--- RECORDS FOR THIS TASK Enclosed Below ---

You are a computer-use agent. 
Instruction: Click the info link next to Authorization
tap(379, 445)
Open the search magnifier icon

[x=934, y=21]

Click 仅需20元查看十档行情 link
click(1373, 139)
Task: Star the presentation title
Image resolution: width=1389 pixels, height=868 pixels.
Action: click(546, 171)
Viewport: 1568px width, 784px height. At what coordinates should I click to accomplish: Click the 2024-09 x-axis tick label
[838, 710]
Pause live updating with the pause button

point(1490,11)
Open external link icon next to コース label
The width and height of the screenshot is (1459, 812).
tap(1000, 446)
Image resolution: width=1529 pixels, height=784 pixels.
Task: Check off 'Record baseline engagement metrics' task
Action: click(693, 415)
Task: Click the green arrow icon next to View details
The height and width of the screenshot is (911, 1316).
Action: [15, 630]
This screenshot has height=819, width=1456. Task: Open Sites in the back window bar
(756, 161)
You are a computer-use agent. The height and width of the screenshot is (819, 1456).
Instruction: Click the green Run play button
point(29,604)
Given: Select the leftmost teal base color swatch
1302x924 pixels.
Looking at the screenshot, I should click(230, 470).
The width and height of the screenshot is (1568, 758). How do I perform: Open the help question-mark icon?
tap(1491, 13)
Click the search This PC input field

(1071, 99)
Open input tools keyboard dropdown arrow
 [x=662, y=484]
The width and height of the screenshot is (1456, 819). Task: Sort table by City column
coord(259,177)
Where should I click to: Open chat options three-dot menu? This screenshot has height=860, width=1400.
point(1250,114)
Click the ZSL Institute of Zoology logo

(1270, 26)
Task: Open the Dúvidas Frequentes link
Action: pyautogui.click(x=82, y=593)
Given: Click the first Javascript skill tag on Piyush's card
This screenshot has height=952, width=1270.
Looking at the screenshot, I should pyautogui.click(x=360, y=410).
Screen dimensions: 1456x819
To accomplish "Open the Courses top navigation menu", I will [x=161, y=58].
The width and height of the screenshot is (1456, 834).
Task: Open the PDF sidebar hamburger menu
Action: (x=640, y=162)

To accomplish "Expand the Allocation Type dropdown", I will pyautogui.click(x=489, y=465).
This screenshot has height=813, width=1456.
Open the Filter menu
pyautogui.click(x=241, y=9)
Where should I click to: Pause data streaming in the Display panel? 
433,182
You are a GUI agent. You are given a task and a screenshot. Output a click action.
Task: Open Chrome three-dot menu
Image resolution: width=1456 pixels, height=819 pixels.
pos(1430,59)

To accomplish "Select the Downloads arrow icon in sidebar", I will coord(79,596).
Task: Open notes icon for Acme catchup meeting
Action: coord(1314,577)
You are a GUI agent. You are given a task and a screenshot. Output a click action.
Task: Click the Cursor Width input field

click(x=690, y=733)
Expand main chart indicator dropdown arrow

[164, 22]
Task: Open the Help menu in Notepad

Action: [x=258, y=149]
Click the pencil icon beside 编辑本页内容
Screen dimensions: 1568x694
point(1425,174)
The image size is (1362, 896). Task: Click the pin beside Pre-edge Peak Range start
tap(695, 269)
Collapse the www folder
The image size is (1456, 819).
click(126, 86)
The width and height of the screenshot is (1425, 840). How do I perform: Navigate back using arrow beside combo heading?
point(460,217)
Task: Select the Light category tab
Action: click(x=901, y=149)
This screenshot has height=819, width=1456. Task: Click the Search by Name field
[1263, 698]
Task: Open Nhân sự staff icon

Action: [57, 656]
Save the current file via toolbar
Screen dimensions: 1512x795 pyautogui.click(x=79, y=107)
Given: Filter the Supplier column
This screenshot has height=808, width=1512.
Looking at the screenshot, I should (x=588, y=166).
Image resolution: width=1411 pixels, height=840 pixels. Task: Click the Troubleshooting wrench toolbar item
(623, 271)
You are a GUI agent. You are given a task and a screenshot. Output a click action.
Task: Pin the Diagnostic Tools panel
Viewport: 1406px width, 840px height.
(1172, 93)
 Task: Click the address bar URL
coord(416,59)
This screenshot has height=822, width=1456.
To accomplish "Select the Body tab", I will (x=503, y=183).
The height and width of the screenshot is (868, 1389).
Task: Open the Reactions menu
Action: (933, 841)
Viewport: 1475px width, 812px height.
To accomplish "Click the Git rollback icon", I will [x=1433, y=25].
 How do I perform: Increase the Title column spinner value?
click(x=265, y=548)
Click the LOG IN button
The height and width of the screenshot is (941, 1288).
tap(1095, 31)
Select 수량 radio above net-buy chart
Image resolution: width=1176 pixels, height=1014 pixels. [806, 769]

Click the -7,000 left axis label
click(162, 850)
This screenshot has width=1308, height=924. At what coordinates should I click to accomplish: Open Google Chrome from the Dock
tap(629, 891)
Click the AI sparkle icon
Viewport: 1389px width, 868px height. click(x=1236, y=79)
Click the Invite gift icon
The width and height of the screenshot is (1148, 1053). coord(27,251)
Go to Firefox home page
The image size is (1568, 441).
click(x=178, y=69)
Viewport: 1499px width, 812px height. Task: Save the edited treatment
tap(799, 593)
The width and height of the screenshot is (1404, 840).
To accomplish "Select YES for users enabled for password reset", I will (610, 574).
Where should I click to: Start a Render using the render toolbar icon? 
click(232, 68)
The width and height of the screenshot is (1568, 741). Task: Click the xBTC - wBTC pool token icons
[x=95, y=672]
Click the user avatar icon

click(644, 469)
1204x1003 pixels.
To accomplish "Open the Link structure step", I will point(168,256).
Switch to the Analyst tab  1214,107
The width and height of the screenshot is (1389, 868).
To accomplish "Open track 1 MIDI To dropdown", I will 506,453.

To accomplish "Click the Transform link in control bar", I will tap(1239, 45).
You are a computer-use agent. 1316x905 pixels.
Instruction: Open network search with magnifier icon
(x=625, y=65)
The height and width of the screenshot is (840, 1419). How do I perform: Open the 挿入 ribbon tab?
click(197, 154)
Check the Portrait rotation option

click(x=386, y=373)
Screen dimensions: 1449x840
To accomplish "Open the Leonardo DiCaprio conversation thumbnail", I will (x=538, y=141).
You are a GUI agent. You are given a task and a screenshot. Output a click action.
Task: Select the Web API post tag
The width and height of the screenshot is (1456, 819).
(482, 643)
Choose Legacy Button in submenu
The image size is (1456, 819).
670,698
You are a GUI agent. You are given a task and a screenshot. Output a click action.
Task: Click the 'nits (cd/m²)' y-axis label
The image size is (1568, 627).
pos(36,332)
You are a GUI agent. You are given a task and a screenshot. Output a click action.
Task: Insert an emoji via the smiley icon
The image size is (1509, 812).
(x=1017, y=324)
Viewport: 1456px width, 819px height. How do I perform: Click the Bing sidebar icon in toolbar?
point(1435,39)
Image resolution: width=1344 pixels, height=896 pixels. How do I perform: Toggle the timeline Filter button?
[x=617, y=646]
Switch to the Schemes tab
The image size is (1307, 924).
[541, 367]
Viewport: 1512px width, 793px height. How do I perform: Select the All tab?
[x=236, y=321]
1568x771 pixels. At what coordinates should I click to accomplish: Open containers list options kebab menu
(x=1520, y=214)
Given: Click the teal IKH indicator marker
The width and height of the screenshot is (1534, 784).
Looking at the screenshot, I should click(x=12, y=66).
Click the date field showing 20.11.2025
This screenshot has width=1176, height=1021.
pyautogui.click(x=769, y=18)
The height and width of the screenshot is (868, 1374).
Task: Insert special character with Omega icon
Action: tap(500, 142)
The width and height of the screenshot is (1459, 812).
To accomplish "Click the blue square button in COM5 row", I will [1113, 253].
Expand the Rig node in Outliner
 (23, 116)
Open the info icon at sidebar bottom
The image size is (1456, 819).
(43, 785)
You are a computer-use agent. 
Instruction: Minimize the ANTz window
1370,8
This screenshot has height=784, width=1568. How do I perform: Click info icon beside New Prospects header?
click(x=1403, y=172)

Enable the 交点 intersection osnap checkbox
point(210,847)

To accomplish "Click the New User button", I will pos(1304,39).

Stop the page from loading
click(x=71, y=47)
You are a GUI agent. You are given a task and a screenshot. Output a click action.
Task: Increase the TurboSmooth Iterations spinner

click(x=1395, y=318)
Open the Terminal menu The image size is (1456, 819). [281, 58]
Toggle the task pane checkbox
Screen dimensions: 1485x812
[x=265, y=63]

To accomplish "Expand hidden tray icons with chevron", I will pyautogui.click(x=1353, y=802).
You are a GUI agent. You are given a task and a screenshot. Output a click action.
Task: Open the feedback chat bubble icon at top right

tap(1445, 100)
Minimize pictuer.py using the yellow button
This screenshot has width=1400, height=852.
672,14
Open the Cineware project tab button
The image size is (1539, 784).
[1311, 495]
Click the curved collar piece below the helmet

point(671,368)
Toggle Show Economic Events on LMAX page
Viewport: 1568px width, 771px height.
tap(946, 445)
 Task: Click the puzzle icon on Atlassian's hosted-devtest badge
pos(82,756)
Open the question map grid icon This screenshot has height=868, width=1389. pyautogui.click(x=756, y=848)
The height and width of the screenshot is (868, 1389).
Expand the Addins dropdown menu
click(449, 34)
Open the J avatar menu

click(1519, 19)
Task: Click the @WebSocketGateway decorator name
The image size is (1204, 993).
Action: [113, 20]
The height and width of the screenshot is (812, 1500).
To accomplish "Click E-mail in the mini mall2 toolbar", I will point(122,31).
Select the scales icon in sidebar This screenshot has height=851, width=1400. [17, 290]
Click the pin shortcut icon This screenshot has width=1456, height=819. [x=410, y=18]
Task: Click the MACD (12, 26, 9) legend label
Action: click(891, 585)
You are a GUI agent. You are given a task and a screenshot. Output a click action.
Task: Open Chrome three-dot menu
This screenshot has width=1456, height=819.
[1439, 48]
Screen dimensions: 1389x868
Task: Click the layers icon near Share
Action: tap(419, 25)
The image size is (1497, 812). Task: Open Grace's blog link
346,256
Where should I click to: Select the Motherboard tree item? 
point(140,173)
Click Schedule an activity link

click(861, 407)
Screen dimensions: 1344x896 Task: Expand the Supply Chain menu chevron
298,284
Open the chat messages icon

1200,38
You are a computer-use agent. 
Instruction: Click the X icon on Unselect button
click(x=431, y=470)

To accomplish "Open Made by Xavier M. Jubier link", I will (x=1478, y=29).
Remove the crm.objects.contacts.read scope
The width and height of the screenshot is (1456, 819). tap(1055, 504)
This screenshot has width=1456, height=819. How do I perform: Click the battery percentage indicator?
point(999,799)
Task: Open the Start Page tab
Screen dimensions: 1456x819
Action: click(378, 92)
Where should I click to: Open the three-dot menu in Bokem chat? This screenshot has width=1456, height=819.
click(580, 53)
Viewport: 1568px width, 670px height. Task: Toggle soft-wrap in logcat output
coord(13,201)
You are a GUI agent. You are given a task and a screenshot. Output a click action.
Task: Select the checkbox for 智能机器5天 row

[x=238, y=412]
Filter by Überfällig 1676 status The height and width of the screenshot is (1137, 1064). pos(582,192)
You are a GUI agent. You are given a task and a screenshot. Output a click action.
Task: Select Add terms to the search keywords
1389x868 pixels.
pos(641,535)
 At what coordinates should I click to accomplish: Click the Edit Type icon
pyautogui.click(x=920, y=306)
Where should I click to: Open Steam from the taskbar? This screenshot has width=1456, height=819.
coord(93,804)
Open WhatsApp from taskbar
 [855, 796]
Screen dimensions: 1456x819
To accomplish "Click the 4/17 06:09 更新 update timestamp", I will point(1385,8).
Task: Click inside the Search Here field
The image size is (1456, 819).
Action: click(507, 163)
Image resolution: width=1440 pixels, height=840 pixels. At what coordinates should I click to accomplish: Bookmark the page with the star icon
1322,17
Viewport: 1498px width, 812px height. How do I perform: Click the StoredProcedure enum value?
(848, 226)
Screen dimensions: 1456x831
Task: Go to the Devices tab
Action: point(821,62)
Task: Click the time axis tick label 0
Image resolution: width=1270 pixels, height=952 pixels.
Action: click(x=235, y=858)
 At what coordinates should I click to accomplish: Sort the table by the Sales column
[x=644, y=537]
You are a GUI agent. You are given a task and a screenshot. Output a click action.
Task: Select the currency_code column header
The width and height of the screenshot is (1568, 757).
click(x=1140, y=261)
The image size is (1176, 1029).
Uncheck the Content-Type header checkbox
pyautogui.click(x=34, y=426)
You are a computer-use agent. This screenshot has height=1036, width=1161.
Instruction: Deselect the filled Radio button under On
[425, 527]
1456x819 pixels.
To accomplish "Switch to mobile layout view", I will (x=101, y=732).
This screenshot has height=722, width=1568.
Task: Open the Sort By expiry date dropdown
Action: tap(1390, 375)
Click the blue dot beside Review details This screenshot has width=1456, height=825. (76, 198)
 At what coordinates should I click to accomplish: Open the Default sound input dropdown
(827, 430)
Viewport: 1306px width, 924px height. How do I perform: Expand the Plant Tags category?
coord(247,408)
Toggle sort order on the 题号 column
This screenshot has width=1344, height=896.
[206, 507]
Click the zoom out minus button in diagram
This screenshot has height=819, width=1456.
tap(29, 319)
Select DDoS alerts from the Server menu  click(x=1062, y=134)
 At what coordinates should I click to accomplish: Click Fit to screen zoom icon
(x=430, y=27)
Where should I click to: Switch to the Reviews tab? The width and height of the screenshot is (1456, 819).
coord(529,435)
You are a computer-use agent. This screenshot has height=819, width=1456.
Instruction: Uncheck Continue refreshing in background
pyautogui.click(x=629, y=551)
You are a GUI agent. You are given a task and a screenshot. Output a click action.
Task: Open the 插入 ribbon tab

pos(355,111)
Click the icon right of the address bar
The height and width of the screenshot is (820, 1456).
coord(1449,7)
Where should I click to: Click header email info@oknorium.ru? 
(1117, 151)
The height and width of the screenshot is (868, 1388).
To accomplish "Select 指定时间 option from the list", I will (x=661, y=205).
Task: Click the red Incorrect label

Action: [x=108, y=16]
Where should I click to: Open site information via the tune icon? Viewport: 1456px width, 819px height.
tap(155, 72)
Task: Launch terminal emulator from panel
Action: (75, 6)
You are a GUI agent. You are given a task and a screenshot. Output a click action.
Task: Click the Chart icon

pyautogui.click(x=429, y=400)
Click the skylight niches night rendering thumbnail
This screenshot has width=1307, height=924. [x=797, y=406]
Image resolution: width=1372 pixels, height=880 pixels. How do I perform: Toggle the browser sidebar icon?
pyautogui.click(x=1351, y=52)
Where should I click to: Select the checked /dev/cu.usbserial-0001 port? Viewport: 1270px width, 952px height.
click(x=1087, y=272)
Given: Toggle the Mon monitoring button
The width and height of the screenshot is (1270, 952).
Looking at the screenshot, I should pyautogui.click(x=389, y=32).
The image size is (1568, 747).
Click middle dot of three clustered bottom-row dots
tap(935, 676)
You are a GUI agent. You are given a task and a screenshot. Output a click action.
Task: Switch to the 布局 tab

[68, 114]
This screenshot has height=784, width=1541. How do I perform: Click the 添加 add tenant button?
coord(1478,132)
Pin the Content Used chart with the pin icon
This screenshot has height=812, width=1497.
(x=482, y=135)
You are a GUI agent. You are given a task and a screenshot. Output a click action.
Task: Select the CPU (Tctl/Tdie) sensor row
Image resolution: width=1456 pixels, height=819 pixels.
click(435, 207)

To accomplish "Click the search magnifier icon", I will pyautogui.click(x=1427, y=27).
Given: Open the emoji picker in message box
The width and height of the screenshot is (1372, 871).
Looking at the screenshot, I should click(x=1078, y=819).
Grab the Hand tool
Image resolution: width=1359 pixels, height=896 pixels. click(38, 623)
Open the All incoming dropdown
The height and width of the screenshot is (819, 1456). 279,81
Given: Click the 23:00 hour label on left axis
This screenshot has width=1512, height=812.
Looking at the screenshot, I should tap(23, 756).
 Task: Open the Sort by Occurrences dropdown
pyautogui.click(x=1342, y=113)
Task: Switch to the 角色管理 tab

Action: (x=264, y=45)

--- End of Enclosed RECORDS FOR THIS TASK ---

_ASSIGNMENT_: Report how many lines of the data contain the word "blue", using the number alone.

_EXERCISE RESPONSE_: 2